(WRITTEN TASK)
Return the lines exactly as they stand, beginning at the line that contains "Enable the Является" and stopping after the line that contains "Action: tap(341, 310)". Give only those lines.

----- GIVEN RECORDS

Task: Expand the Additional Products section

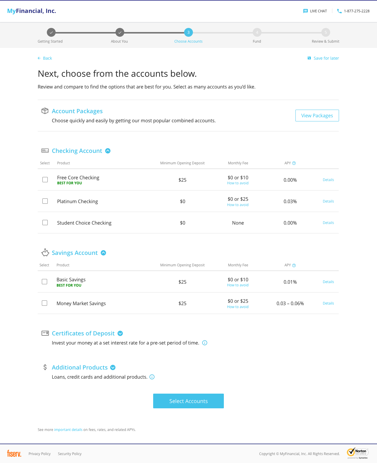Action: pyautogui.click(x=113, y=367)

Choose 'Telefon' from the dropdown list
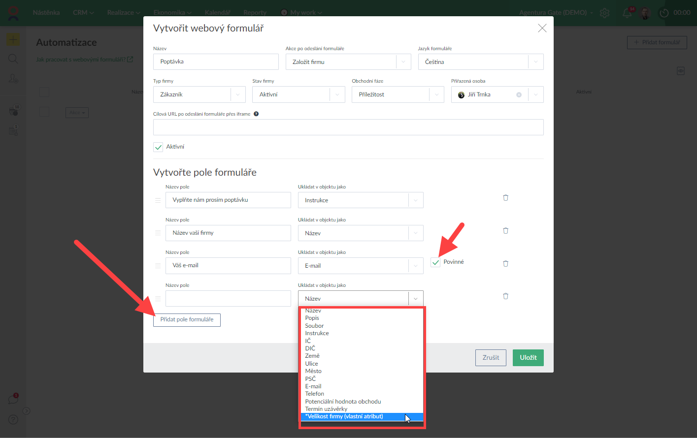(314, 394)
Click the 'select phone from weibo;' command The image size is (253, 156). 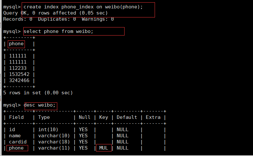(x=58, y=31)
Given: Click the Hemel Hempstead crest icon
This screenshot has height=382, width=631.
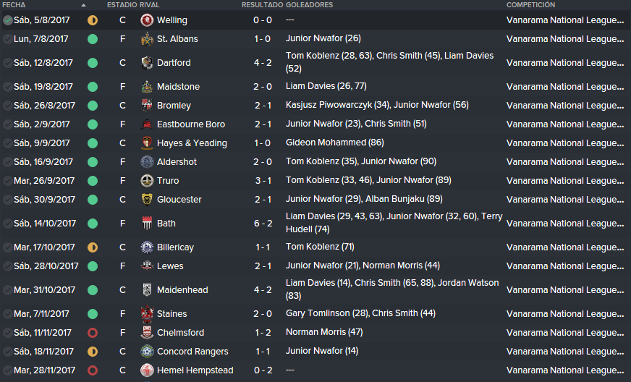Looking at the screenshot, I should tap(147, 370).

----------
----- GIVEN RECORDS

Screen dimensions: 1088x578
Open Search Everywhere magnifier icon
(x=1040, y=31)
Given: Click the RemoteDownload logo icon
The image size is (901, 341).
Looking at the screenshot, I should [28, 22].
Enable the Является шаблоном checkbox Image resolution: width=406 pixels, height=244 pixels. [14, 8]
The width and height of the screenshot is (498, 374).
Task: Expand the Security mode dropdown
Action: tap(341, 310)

----------
----- GIVEN RECORDS

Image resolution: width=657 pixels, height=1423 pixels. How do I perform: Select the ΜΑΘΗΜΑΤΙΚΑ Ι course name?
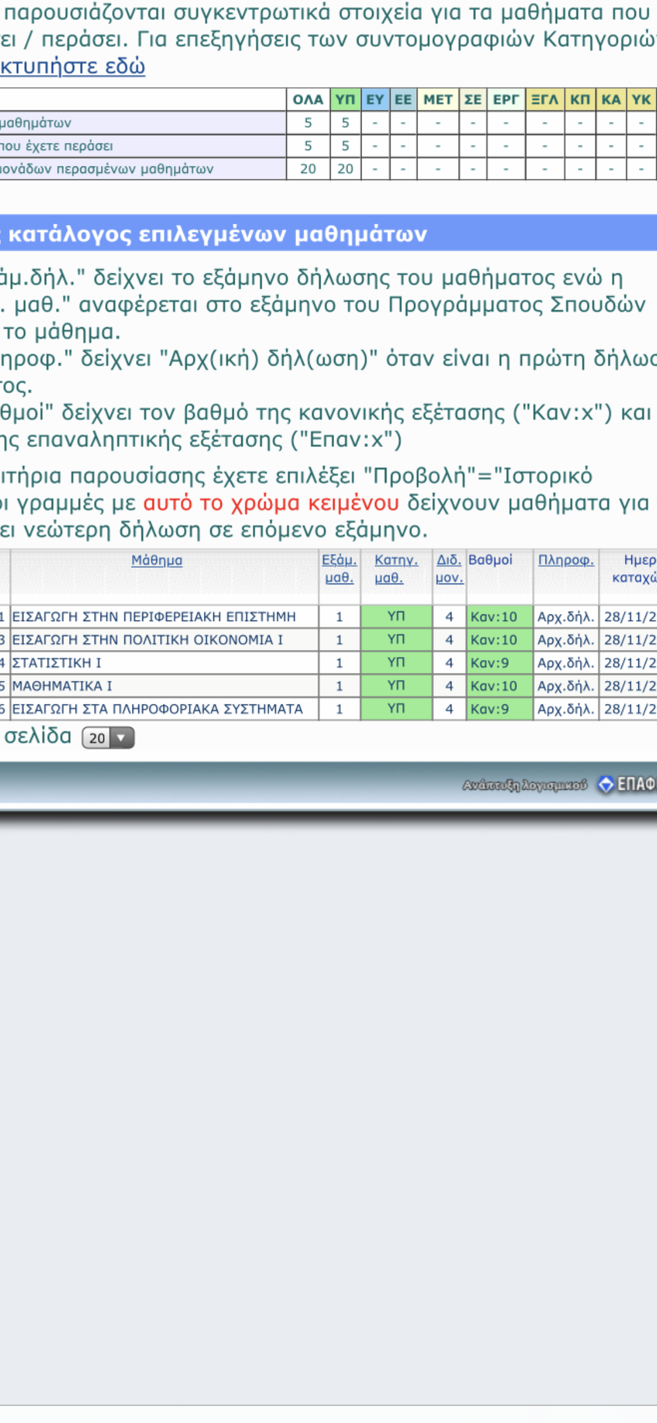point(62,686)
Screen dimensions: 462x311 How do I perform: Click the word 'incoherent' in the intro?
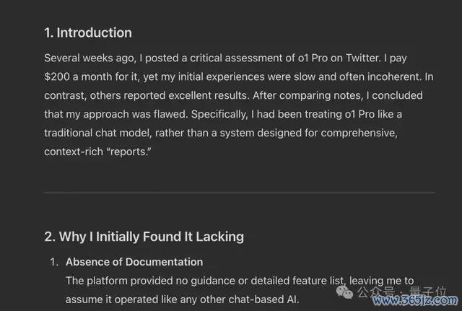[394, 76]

----------

(PROBLEM SOLUTION)
Enable the Является шаблоном checkbox Image resolution: width=406 pixels, height=244 pixels. [14, 8]
The width and height of the screenshot is (498, 374).
Task: Expand the Security mode dropdown
Action: tap(341, 310)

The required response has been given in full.